• Exercise brief: In the passage on customer memory, reproduce word for word the stretch that opens with the words containing "Memory functions as" and closes with "in-flight internet usage.".

• Selected excerpt:

———

Memory functions as a first-class primitive on the Sierra platform. During conversations, the system can store memories either implicitly through automatic detection or explicitly when the agent decides something is worth remembering. Future conversations with the same identified customer can extract these memories. Examples include greeting customers by name, remembering previous call topics, acknowledging past frustrating experiences, or recalling preferences like aisle seats or in-flight internet usage.
Authentication represents a critical constraint for memory systems. Phone numbers don’t guarantee identity due to shared office lines or family phones. Every business must define policies for memory extraction and classify memories by sensitivity level. Saying “Harrison, thanks for calling again” poses minimal risk, while “Are you calling about your social security number?” requires stringent verification.

———

Saved entries:
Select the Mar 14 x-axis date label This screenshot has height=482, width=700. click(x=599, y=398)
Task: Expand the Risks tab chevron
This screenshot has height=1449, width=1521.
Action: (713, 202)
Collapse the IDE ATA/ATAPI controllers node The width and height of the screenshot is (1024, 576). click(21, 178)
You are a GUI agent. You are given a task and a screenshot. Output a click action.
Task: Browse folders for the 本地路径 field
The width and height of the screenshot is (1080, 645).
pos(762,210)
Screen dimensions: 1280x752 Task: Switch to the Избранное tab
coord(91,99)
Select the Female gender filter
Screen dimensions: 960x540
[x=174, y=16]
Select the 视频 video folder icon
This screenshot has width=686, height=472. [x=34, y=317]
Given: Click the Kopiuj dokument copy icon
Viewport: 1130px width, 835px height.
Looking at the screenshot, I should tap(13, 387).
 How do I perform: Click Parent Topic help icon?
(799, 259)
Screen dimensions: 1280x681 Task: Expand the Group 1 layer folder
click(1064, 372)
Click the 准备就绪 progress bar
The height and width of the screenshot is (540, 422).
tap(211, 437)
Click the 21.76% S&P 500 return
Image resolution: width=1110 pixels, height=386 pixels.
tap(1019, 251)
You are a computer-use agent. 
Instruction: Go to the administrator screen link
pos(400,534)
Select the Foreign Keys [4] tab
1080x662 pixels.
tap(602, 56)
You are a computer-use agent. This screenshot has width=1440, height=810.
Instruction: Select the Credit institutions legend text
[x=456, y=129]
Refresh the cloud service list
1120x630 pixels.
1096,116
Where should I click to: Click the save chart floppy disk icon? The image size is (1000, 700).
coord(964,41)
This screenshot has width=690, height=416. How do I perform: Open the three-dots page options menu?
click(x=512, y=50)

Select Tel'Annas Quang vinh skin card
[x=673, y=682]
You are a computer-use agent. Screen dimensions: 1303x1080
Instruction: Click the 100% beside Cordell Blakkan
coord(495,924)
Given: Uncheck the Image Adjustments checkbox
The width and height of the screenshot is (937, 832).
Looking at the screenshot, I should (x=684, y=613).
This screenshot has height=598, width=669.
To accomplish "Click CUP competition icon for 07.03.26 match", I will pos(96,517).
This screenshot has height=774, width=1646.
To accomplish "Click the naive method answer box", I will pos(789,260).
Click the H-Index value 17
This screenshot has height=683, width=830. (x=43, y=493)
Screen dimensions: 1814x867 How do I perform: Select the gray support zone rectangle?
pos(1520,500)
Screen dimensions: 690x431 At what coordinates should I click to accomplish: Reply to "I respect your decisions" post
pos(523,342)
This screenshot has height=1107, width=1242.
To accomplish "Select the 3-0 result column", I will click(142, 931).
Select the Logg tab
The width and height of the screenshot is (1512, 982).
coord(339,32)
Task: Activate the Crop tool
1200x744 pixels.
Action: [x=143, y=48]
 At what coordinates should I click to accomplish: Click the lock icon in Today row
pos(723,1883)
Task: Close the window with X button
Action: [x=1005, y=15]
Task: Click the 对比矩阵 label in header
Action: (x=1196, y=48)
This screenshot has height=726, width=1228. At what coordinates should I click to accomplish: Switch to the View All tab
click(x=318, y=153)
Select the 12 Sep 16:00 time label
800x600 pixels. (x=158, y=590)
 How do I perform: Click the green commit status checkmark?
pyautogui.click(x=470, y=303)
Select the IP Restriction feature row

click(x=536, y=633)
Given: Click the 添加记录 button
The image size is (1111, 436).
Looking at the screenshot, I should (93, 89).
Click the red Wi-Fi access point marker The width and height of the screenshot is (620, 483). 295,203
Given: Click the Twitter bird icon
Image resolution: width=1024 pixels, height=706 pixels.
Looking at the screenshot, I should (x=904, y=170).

———

• Output for this task:
Memory functions as a first-class primitive on the Sierra platform. During conversations, the system can store memories either implicitly through automatic detection or explicitly when the agent decides something is worth remembering. Future conversations with the same identified customer can extract these memories. Examples include greeting customers by name, remembering previous call topics, acknowledging past frustrating experiences, or recalling preferences like aisle seats or in-flight internet usage.